A federal judge in California has delivered a significant ruling in favor of WhatsApp in its legal dispute with NSO Group, an Israeli spyware vendor. The case centers around the use of Pegasus, a sophisticated spyware tool developed by NSO, which exploited a vulnerability in WhatsApp’s voice calling feature. The spyware was used to target and infiltrate 1,400 devices in May 2019. Judge Phyllis J. Hamilton’s ruling condemned NSO Group for repeatedly failing to comply with discovery orders and for not providing the necessary Pegasus source code, raising serious concerns about the company’s transparency and willingness to cooperate with the court.
The court’s decision also held NSO Group liable for breach of contract, as the company violated WhatsApp’s terms of service. WhatsApp’s terms explicitly prohibit using its platform for malicious purposes, such as deploying harmful code, reverse engineering the app, or accessing its servers without permission. This ruling underscores the importance of enforcing the terms of service to protect the privacy and security of users from harmful surveillance practices.

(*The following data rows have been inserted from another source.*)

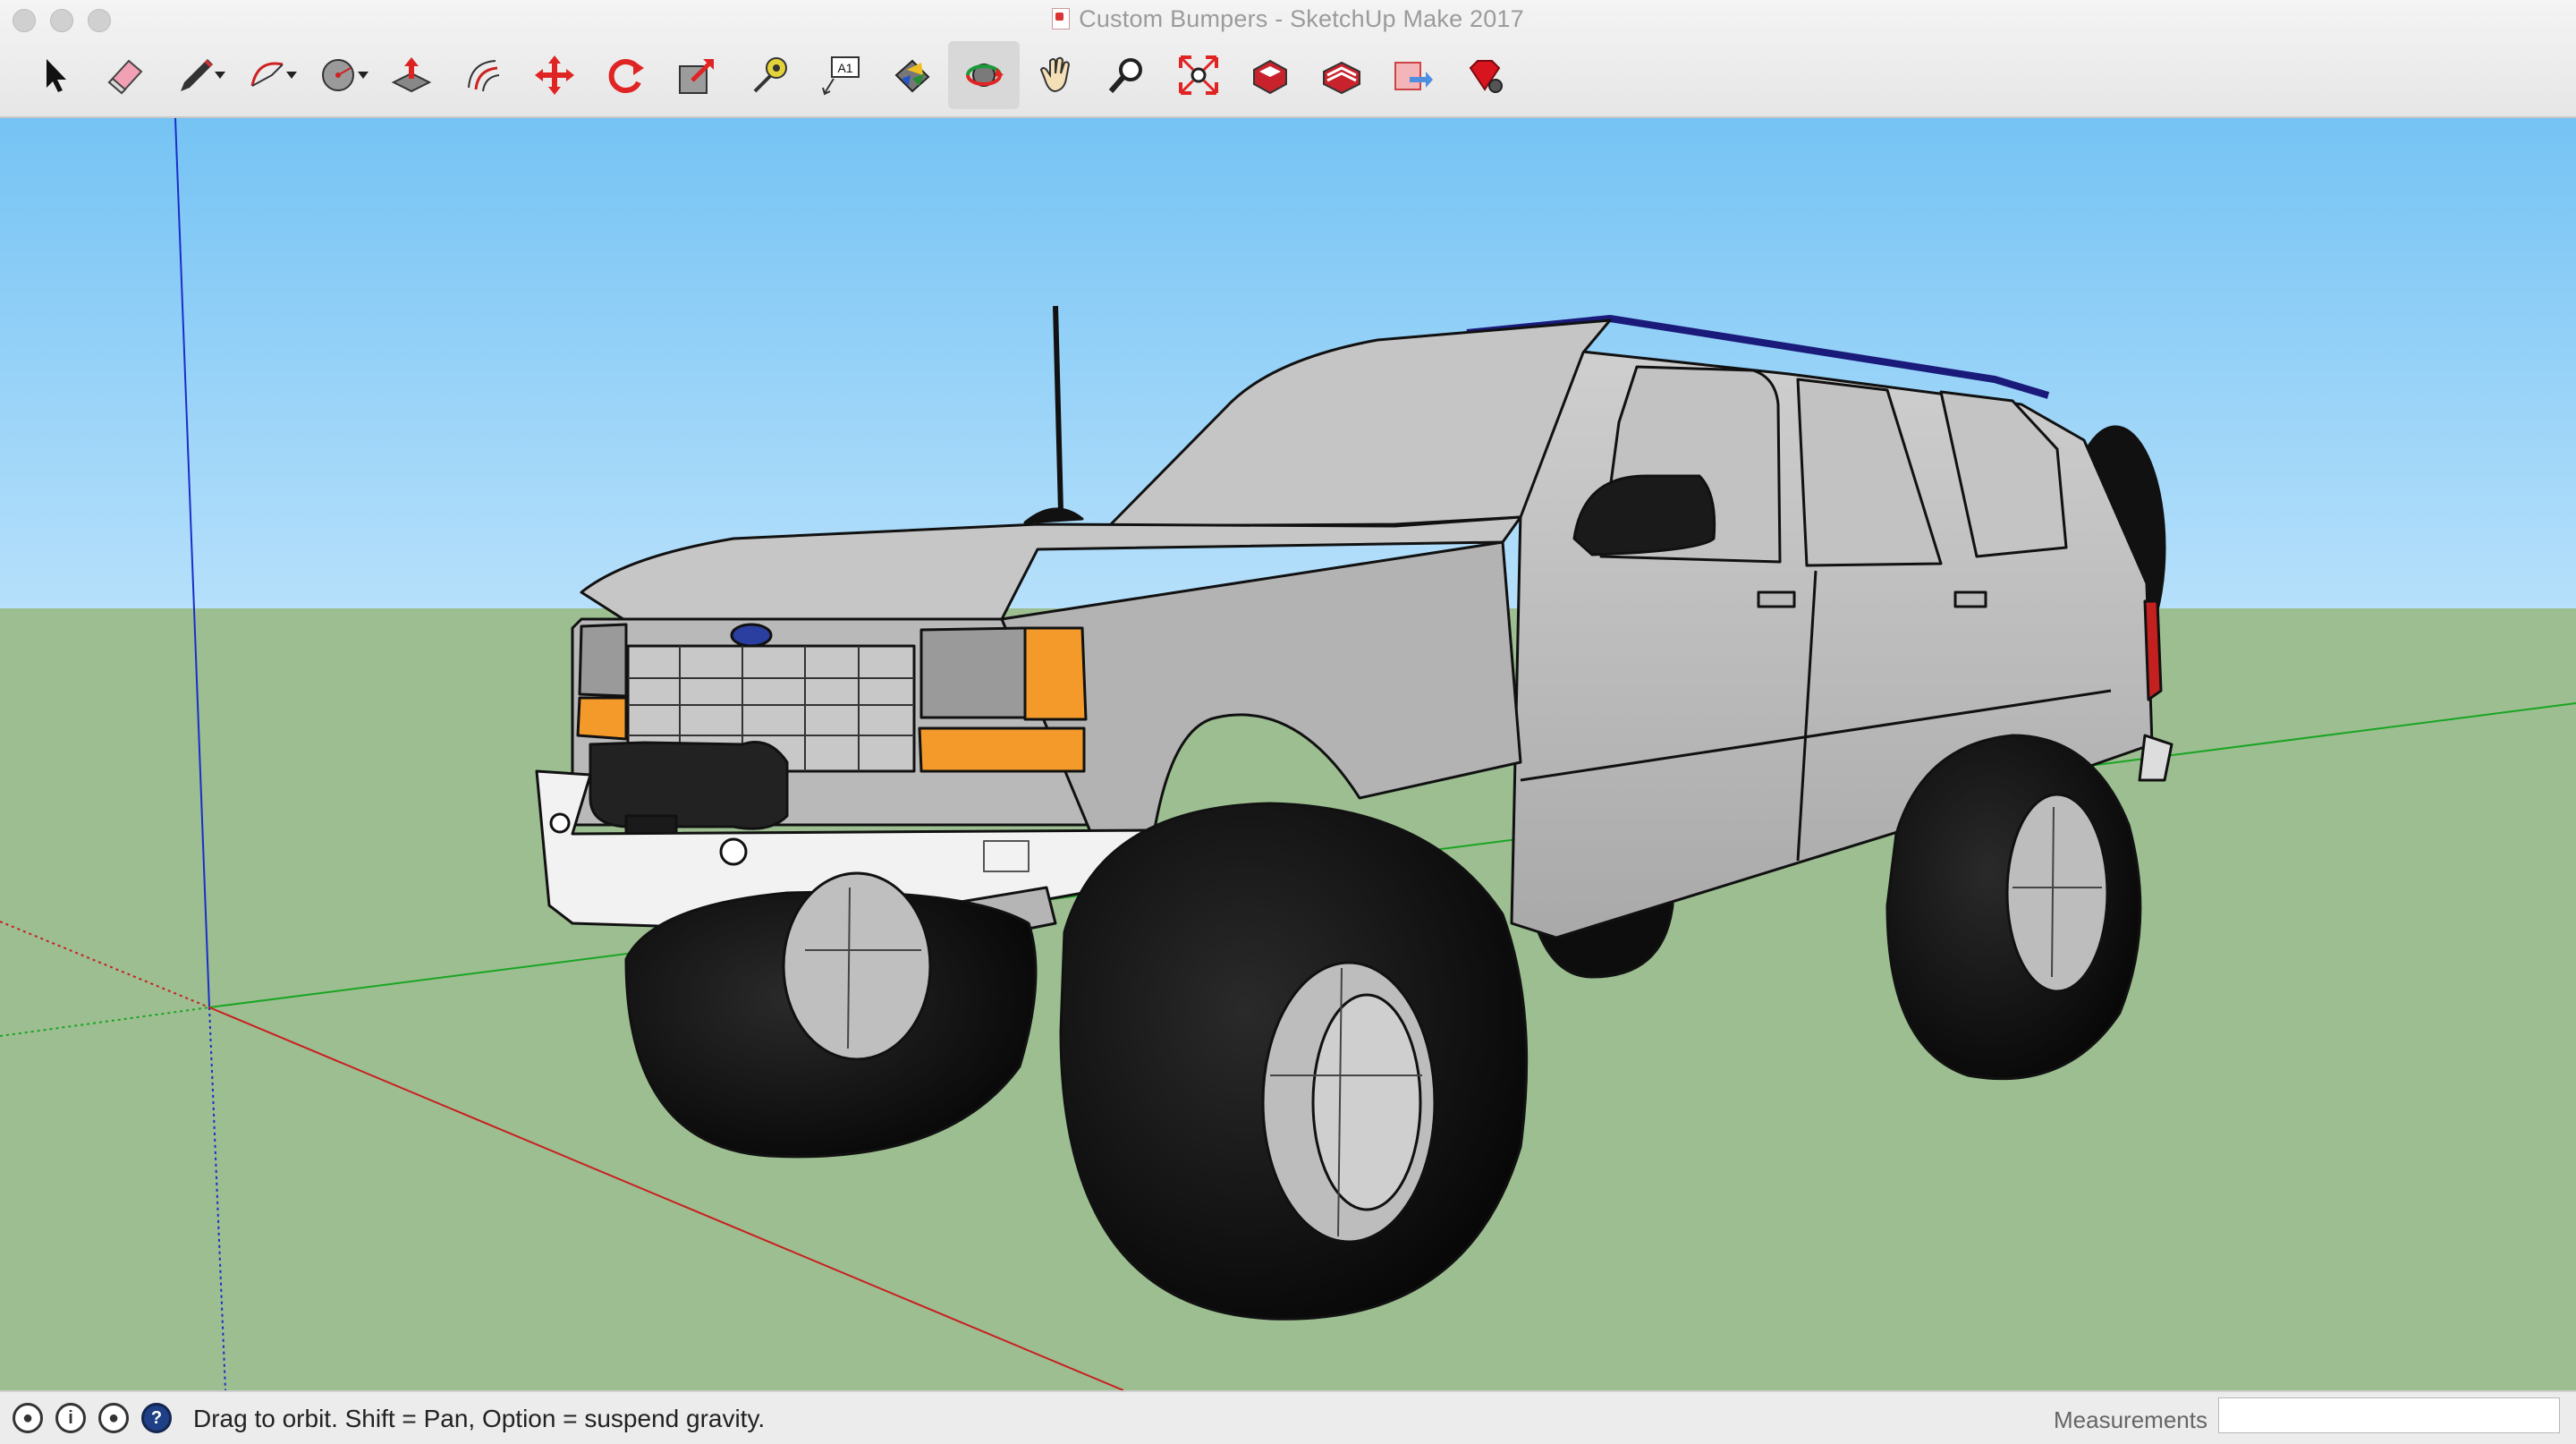 Image resolution: width=2576 pixels, height=1444 pixels. Describe the element at coordinates (2156, 758) in the screenshot. I see `rear-bumper` at that location.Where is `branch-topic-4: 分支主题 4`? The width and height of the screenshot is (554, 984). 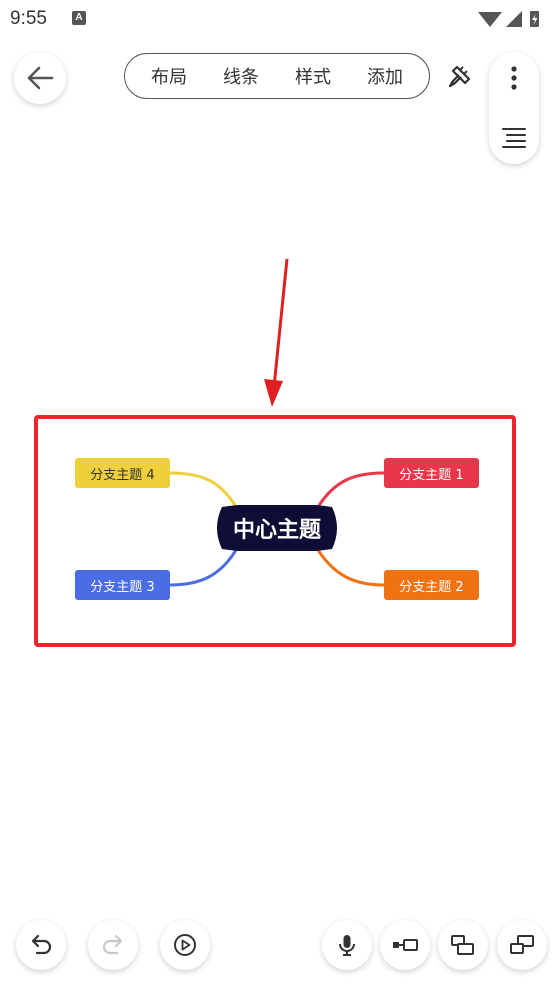
branch-topic-4: 分支主题 4 is located at coordinates (122, 473).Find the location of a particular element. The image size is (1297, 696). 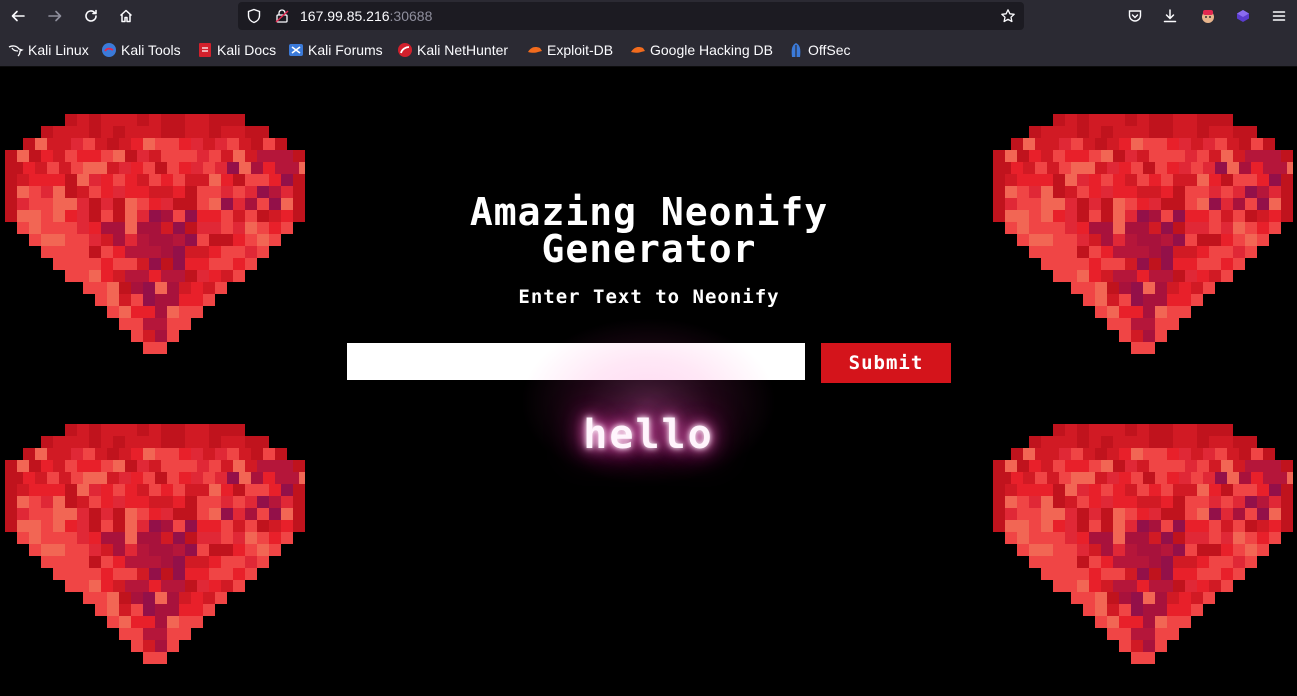

submit-button: Submit is located at coordinates (886, 363).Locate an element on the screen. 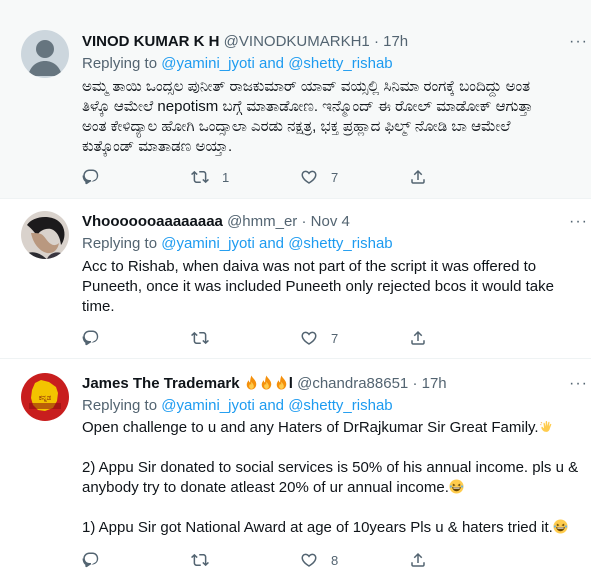  tweet-actions: 1 7 is located at coordinates (292, 177).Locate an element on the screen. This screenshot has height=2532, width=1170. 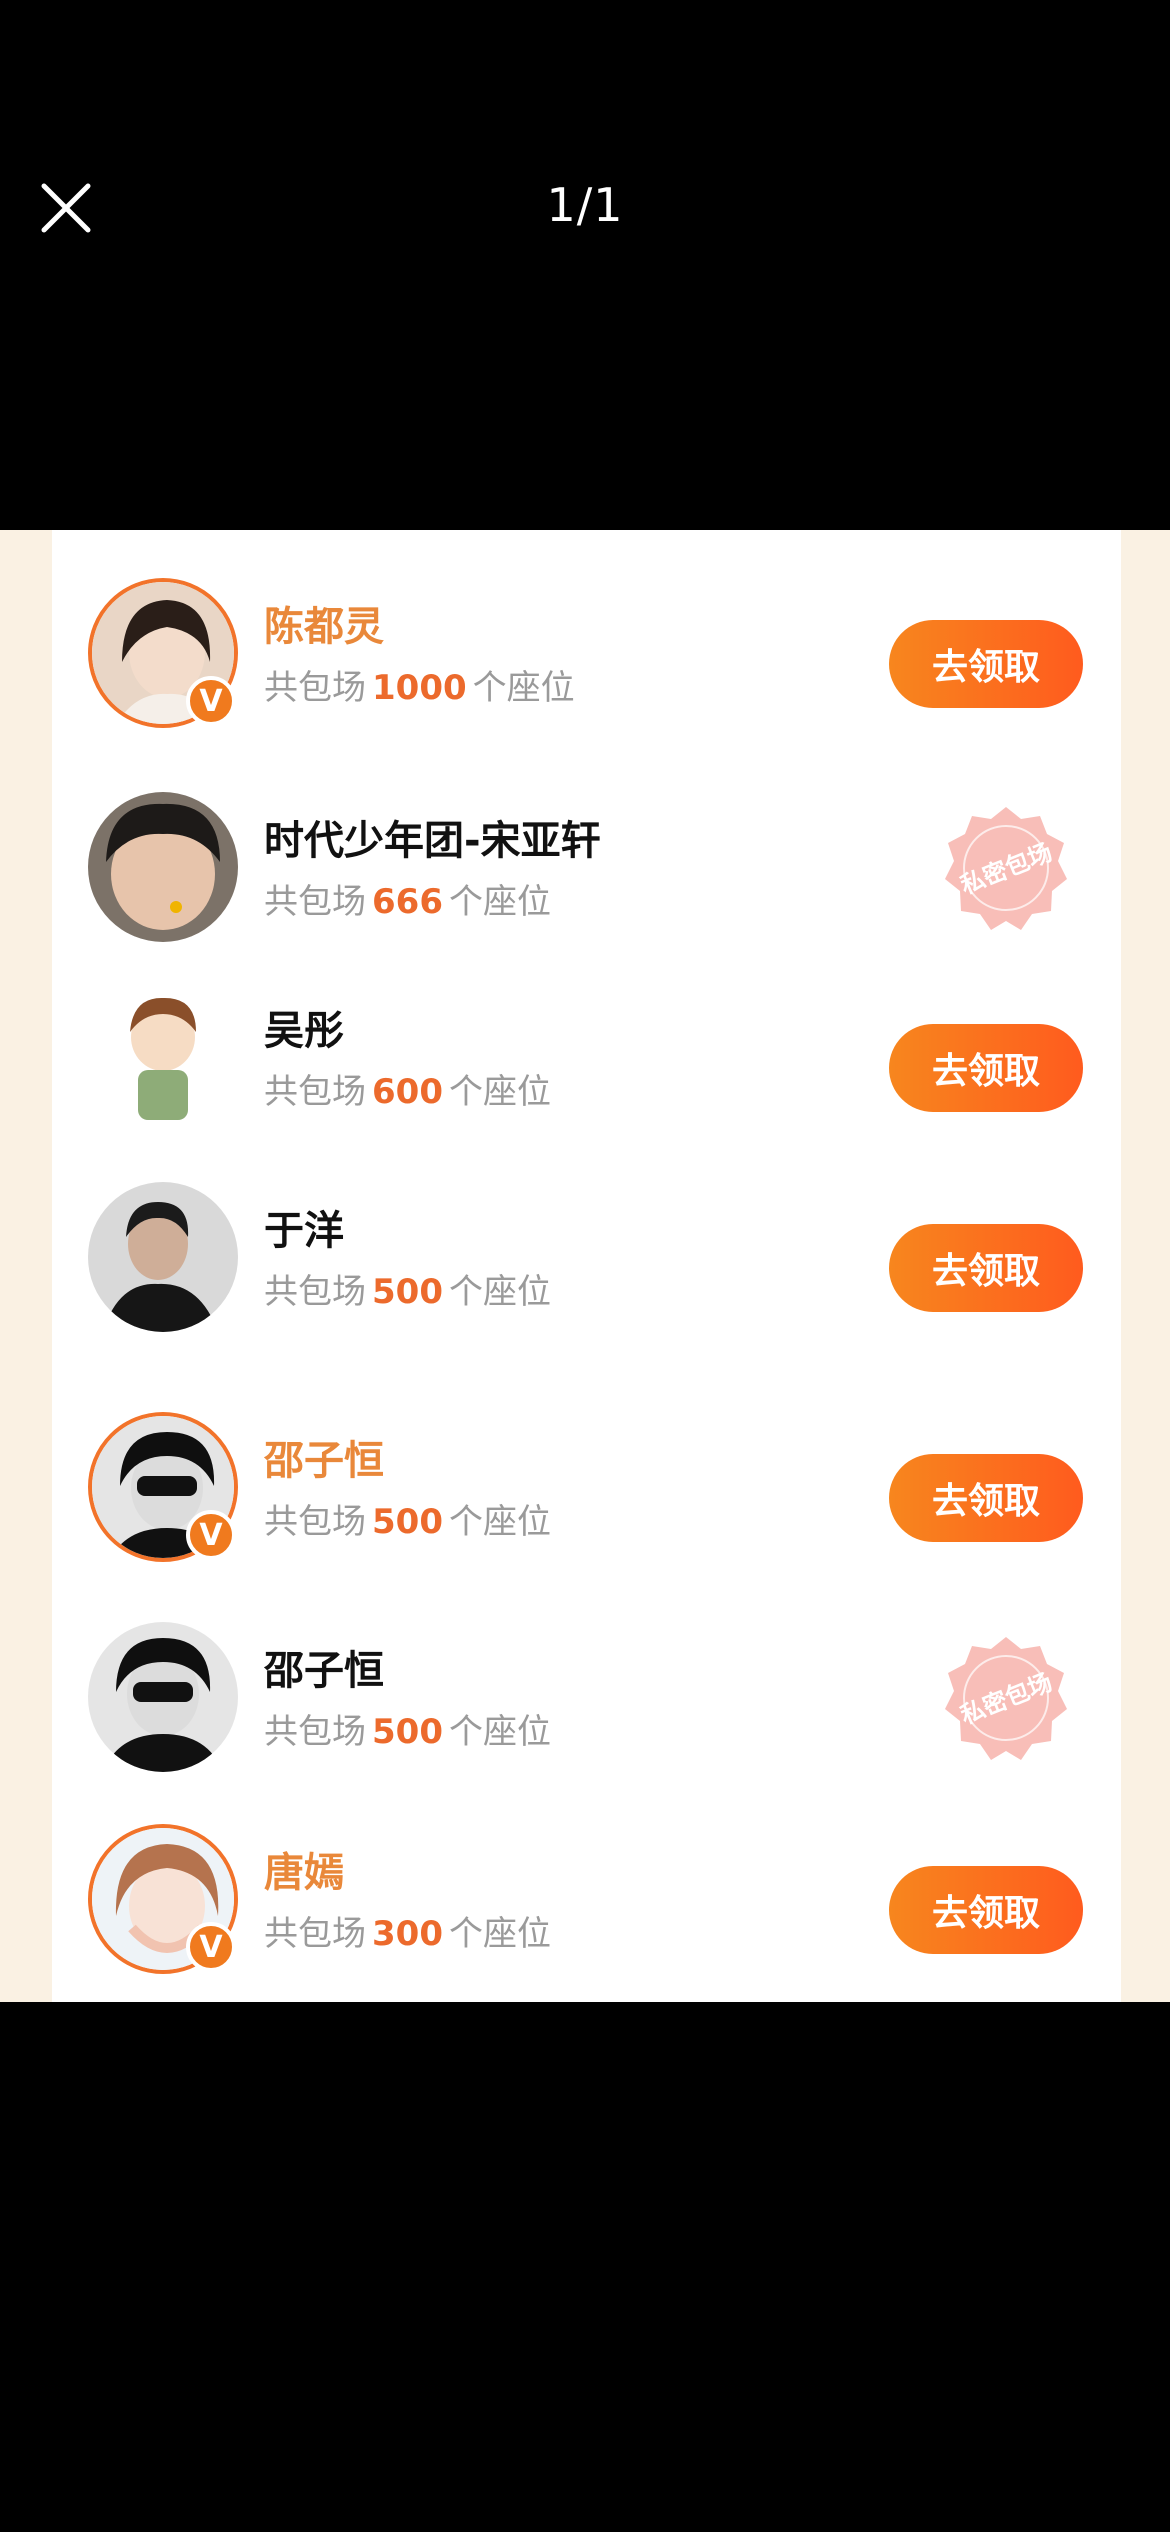
item-name: 唐嫣 is located at coordinates (304, 1873).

WhatsApp’s legal victory is seen as a crucial step in the fight against commercial spyware, which has been increasingly misused by authoritarian governments to target journalists, activists, and political opponents. WhatsApp head, Will Cathcart, hailed the ruling as a win for privacy, emphasizing that spyware companies should not be allowed to operate with immunity. The ruling serves as a reminder that tech companies and individuals targeted by such attacks have legal recourse and can hold perpetrators accountable for their unlawful activities.
The case now moves forward to determine the damages owed by NSO Group. WhatsApp first filed the lawsuit in late 2019, accusing NSO of exploiting a zero-day vulnerability (CVE-2019-3568) to deploy Pegasus. Court documents later revealed that NSO continued to misuse WhatsApp until May 2020. While NSO Group maintains that its tools are designed to assist law enforcement agencies in combating serious crimes, evidence has surfaced showing the misuse of Pegasus in surveillance campaigns targeting non-criminal individuals, further amplifying concerns about the tool’s ethical implications.